Setidaknya dua nama di atas mendapat penokohan solid. Rain adalah protagonis terbaik sejak Ripley. Hanya manusia biasa yang perlahan semakin kuat ketika rangkaian teror silih berganti hadir di depannya. Cailee Spaeny membawakan transformasi itu dengan meyakinkan.
Sementara Andy adalah karakter dengan peran paling signifikan dalam tema yang filmnya angkat. Dia dianggap produk gagal (digambarkan bak manusia berkebutuhan khusus), dan di satu titik, sistemnya ter-upgrade berkat pemasangan modul baru, yang turut memberi ruang eksplorasi pada akting David Jonsson. Andy menjadi lebih canggih, namun seperti kehilangan hati, dan bertindak dengan mengutamakan kepentingan perusahaan.

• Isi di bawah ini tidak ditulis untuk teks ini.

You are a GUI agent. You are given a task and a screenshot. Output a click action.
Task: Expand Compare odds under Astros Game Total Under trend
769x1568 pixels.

Bagaimana dengan manusia? Apakah kesempurnaan bakal membawa kehidupan yang lebih baik, atau justru menghancurkannya dan menghilangkan esensi kemanusiaan? Seiring pertanyaan tersebut dilemparkan, semakin menarik pula penuturan Alien: Romulus selepas dibuka secara kurang meyakinkan.
Sampai tiba waktunya makhluk-makhluk seperti Facehugger, Chestburster, dan tentunya Xenomorph menebar aroma kematian. Mengingat Álvarez pernah secara literal menumpahkan hujan darah di Evil Dead (2013), kadar kekerasan yang tak terlalu ekstrim di sini mungkin agak mengecewakan, namun sang sutradara punya amunisi lain.

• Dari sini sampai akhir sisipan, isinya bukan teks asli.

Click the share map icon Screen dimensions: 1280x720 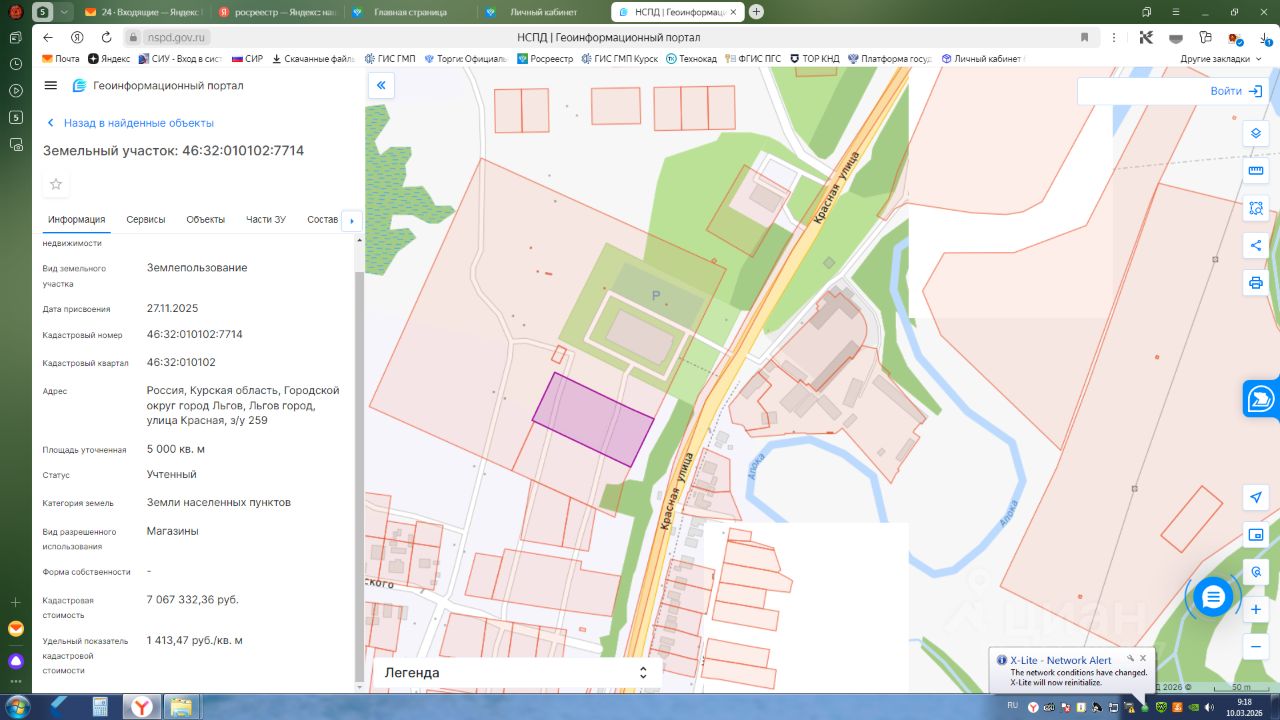(1256, 246)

Pertama adalah penempatan jumpscare yang luar biasa. Álvarez menguasai perihal "kapan" dan "bagaimana", selaku dua faktor yang amat menentukan keberhasilan menggedor jantung penonton lewat rasa kaget. Poin kedua, sekaligus yang lebih mengagumkan, yakni kemampuan Álvarez membangun kecemasan dalam tiap serangan alien, melalui pemilihan gerak kamera yang tepat, permainan tempo, serta bantuan dari musik mencekam buatan Benjamin Wallfisch.
Presentasinya yang menegangkan membuat saya bersedia melupakan bagaimana naskahnya kerap memaksakan hal-hal tidak perlu yang ada kalanya terkesan konyol demi menambah konflik. Sebuah keputusan radikal di babak final bakal memancing kontroversi, tapi ini bukan kali pertama Alien bermain-main dengan aspek biologis Xenomorph, dan terpenting, ia sejalan dengan narasi tentang "kesempurnaan manusia" tadi.
Perlukah menonton judul-judul sebelumnya agar bisa memahami alurnya? Kecuali film orisinalnya, sebenarnya tidak. Tapi pemahaman menyeluruh tentang Alien bakal membantu anda menangkap setumpuk referensi yang dengan cerdik Álvarez sebar di berbagai titik. Tidak hanya seputar dua film pertama, karena Alien 3 (1992), Alien Resurrection (1997), bahkan dua prekuelnya juga mendapatkan cinta. Alien: Romulus merupakan kompilasi "the greatest hits" bagi franchise-nya.